WHAT THE TASK REQUIRES
Please could you give again the lines from the one holding "Helena Bonham Carter (476, 1313)" through the final line of the data below, exactly, with no other lines?

Data entries
◆ ◆ ◆ ◆ ◆ ◆ ◆

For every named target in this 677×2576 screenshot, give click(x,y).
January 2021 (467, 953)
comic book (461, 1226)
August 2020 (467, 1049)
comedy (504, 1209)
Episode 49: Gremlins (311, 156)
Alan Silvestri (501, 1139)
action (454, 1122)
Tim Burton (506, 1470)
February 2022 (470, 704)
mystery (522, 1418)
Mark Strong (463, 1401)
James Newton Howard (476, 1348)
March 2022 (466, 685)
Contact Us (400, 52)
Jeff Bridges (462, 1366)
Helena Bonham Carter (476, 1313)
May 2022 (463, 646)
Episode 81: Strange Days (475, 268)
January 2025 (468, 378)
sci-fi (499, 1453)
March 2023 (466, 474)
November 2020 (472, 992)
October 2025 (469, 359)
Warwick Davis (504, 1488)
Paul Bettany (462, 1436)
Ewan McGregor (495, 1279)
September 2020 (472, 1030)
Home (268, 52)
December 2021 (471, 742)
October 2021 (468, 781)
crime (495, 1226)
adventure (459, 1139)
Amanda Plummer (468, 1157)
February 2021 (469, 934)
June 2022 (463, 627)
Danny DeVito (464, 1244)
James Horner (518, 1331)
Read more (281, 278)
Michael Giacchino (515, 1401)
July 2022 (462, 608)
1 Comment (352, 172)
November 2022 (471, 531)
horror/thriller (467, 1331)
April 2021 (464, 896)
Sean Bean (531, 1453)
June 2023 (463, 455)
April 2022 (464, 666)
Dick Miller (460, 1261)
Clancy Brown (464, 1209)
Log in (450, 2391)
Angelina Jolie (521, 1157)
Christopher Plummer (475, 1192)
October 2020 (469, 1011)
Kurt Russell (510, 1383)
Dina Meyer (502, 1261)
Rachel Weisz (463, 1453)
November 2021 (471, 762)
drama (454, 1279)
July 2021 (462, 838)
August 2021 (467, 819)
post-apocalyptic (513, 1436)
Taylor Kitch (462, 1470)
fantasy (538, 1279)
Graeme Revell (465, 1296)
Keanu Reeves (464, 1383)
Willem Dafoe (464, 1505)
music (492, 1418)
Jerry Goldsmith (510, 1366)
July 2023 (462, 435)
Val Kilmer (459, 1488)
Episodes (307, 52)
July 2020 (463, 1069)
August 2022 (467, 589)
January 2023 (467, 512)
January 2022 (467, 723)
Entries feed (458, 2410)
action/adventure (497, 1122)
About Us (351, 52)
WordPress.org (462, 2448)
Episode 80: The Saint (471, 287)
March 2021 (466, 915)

◆ ◆ ◆ ◆ ◆ ◆ ◆

OUTPUT OF THE TASK
Helena Bonham Carter (476, 1313)
May 2022 (463, 646)
Episode 81: Strange Days (475, 268)
January 2025 (468, 378)
sci-fi (499, 1453)
March 2023 (466, 474)
November 2020 (472, 992)
October 2025 (469, 359)
Warwick Davis (504, 1488)
Paul Bettany (462, 1436)
Ewan McGregor (495, 1279)
September 2020 (472, 1030)
Home (268, 52)
December 2021 (471, 742)
October 2021 (468, 781)
crime (495, 1226)
adventure (459, 1139)
Amanda Plummer (468, 1157)
February 2021 (469, 934)
June 2022 (463, 627)
Danny DeVito (464, 1244)
James Horner (518, 1331)
Read more (281, 278)
Michael Giacchino (515, 1401)
July 2022 (462, 608)
1 Comment (352, 172)
November 2022 (471, 531)
horror/thriller (467, 1331)
April 2021 (464, 896)
Sean Bean (531, 1453)
June 2023 (463, 455)
April 2022 (464, 666)
Dick Miller (460, 1261)
Clancy Brown (464, 1209)
Log in (450, 2391)
Angelina Jolie (521, 1157)
Christopher Plummer (475, 1192)
October 2020 (469, 1011)
Kurt Russell (510, 1383)
Dina Meyer (502, 1261)
Rachel Weisz (463, 1453)
November 2021 (471, 762)
drama (454, 1279)
July 2021 (462, 838)
August 2021 (467, 819)
post-apocalyptic (513, 1436)
Taylor Kitch (462, 1470)
fantasy (538, 1279)
Graeme Revell (465, 1296)
Keanu Reeves (464, 1383)
Willem Dafoe (464, 1505)
music (492, 1418)
Jerry Goldsmith (510, 1366)
July 2023 (462, 435)
Val Kilmer (459, 1488)
Episodes (307, 52)
July 2020 (463, 1069)
August 2022 (467, 589)
January 2023 (467, 512)
January 2022 (467, 723)
Entries feed (458, 2410)
action/adventure (497, 1122)
About Us (351, 52)
WordPress.org (462, 2448)
Episode 80: The Saint (471, 287)
March 2021 (466, 915)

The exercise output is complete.